[Opening Records shown section]

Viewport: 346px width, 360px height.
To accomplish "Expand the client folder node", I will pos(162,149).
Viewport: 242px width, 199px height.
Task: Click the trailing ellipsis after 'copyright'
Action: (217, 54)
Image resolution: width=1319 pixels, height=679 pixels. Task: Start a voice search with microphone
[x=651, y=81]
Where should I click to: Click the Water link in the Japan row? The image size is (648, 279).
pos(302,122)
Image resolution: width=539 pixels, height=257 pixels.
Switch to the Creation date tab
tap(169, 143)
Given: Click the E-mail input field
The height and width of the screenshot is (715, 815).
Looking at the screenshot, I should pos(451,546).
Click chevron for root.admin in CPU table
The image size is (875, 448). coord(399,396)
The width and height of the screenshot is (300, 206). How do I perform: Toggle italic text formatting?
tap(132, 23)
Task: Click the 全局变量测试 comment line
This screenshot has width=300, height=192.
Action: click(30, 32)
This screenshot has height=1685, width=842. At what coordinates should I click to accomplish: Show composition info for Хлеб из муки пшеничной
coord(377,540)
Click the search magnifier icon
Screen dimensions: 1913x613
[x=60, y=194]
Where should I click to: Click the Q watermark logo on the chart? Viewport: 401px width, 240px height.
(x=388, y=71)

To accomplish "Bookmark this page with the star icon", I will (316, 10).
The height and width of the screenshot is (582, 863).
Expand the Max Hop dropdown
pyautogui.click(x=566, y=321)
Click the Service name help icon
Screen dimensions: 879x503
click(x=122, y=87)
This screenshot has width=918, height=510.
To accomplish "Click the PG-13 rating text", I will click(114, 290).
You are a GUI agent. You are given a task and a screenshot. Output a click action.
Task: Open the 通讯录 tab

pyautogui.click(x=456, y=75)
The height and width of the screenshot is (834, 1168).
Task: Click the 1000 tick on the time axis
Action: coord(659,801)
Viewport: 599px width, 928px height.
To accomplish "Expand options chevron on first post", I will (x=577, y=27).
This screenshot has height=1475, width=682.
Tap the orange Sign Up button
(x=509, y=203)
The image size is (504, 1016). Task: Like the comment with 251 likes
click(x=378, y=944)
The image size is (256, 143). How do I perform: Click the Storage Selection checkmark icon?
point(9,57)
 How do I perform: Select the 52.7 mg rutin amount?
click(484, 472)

[Closing Records shown section]

### What is being asked:
In full and without alteration, write out each record.

### Task response:
Viewport: 346px width, 360px height.
To accomplish "Expand the client folder node", I will pos(162,149).
Viewport: 242px width, 199px height.
Task: Click the trailing ellipsis after 'copyright'
Action: (217, 54)
Image resolution: width=1319 pixels, height=679 pixels. Task: Start a voice search with microphone
[x=651, y=81]
Where should I click to: Click the Water link in the Japan row? The image size is (648, 279).
pos(302,122)
Image resolution: width=539 pixels, height=257 pixels.
Switch to the Creation date tab
tap(169, 143)
Given: Click the E-mail input field
The height and width of the screenshot is (715, 815).
Looking at the screenshot, I should pos(451,546).
Click chevron for root.admin in CPU table
The image size is (875, 448). coord(399,396)
The width and height of the screenshot is (300, 206). How do I perform: Toggle italic text formatting?
tap(132, 23)
Task: Click the 全局变量测试 comment line
This screenshot has width=300, height=192.
Action: click(30, 32)
This screenshot has height=1685, width=842. At what coordinates should I click to accomplish: Show composition info for Хлеб из муки пшеничной
coord(377,540)
Click the search magnifier icon
Screen dimensions: 1913x613
[x=60, y=194]
Where should I click to: Click the Q watermark logo on the chart? Viewport: 401px width, 240px height.
(x=388, y=71)

To accomplish "Bookmark this page with the star icon", I will (316, 10).
The height and width of the screenshot is (582, 863).
Expand the Max Hop dropdown
pyautogui.click(x=566, y=321)
Click the Service name help icon
Screen dimensions: 879x503
click(x=122, y=87)
This screenshot has width=918, height=510.
To accomplish "Click the PG-13 rating text", I will click(114, 290).
You are a GUI agent. You are given a task and a screenshot. Output a click action.
Task: Open the 通讯录 tab

pyautogui.click(x=456, y=75)
The height and width of the screenshot is (834, 1168).
Task: Click the 1000 tick on the time axis
Action: coord(659,801)
Viewport: 599px width, 928px height.
To accomplish "Expand options chevron on first post", I will (x=577, y=27).
This screenshot has height=1475, width=682.
Tap the orange Sign Up button
(x=509, y=203)
The image size is (504, 1016). Task: Like the comment with 251 likes
click(x=378, y=944)
The image size is (256, 143). How do I perform: Click the Storage Selection checkmark icon?
point(9,57)
 How do I perform: Select the 52.7 mg rutin amount?
click(484, 472)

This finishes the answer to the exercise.